- Prompt A: Copy out the passage on the library's wellbeing collection from "QUB already has" to "services on offer.", keeping every word unchanged.
- Prompt B: According to the passage on the library's wellbeing collection, what does the QUB Wellbeing Service offer students?
- Prompt C: In the passage on the library's wellbeing collection, why is the collection's non-academic focus described as valuable?

- Given text:
QUB already has a robust Wellbeing Service, which offers students counselling sessions, the opportunity to speak to advisors, and emergency support. The library’s new collection acts as a compliment to this service. The non-academic focus of the collection – while the books cover topics relevant to student life, none of them are explicitly written for students – provides a dedicated and discrete space for students who may be reluctant to engage with the wider services on offer.

The Student Wellbeing Collection at Queen’s University Belfast (Photo: Emma Devlin)
 Similar collections have already been established in other academic institutions, some of which are part of the Reading Well programme, which “promotes the benefits of reading for health and wellbeing.” While QUB is unaffiliated with this programme, it is evidence of a growing trend among academic libraries to support this aspect of the student community. A comprehensive wellbeing service, such as that offered by Queen’s University Belfast, is only enhanced by offering a similar service.

Records contained in a dataset
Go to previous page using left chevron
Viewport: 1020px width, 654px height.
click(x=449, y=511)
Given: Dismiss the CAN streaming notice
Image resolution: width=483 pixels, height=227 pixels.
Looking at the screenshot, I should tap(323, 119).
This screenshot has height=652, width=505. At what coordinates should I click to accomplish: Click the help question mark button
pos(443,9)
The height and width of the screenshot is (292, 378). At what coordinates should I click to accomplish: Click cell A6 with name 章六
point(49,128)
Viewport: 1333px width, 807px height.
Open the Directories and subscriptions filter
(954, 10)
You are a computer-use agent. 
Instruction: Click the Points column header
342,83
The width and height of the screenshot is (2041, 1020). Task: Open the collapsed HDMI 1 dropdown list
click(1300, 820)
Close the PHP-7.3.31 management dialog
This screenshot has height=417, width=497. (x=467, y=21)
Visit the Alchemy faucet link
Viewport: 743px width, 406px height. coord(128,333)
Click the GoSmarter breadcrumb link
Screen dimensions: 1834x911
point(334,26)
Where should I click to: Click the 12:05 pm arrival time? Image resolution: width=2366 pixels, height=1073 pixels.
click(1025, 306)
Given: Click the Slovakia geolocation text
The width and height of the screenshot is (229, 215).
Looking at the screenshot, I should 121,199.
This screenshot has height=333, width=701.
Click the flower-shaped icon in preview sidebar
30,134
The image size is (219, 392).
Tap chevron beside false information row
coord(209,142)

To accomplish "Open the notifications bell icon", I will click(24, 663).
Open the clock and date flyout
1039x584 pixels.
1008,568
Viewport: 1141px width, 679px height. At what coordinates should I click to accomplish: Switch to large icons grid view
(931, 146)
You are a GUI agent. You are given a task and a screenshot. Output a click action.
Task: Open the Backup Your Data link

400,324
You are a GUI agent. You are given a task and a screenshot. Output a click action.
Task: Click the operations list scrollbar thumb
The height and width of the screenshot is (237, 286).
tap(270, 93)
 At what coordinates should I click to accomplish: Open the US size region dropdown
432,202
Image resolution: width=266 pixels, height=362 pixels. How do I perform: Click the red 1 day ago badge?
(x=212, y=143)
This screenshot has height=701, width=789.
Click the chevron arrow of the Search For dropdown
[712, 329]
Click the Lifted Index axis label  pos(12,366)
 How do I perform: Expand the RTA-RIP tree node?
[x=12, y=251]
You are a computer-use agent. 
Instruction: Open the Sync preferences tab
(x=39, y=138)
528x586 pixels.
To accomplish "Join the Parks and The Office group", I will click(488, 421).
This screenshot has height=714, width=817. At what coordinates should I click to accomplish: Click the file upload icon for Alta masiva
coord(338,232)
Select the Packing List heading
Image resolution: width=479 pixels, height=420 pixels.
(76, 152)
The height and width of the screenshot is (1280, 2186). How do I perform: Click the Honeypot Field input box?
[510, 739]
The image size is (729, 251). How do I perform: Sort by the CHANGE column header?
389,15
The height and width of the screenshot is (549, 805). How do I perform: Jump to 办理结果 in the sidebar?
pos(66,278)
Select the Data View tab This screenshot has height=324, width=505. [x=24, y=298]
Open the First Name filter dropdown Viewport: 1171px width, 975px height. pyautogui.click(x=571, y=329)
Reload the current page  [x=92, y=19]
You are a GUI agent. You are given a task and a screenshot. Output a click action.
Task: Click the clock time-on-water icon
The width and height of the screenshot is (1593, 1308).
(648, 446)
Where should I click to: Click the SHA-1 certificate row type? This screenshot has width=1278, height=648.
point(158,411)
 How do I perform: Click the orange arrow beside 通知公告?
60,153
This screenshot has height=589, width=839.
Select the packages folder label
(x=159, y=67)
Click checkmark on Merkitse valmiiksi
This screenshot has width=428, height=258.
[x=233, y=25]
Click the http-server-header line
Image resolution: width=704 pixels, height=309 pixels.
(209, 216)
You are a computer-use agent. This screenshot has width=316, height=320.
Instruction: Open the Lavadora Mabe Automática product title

- Correct answer A:
QUB already has a robust Wellbeing Service, which offers students counselling sessions, the opportunity to speak to advisors, and emergency support. The library’s new collection acts as a compliment to this service. The non-academic focus of the collection – while the books cover topics relevant to student life, none of them are explicitly written for students – provides a dedicated and discrete space for students who may be reluctant to engage with the wider services on offer.

- Correct answer B: Counselling sessions, the opportunity to speak to advisors, and emergency support.

- Correct answer C: The books cover topics relevant to student life, but none are explicitly written for students. This gives a dedicated and discrete space to students who may be reluctant to engage with the wider services on offer.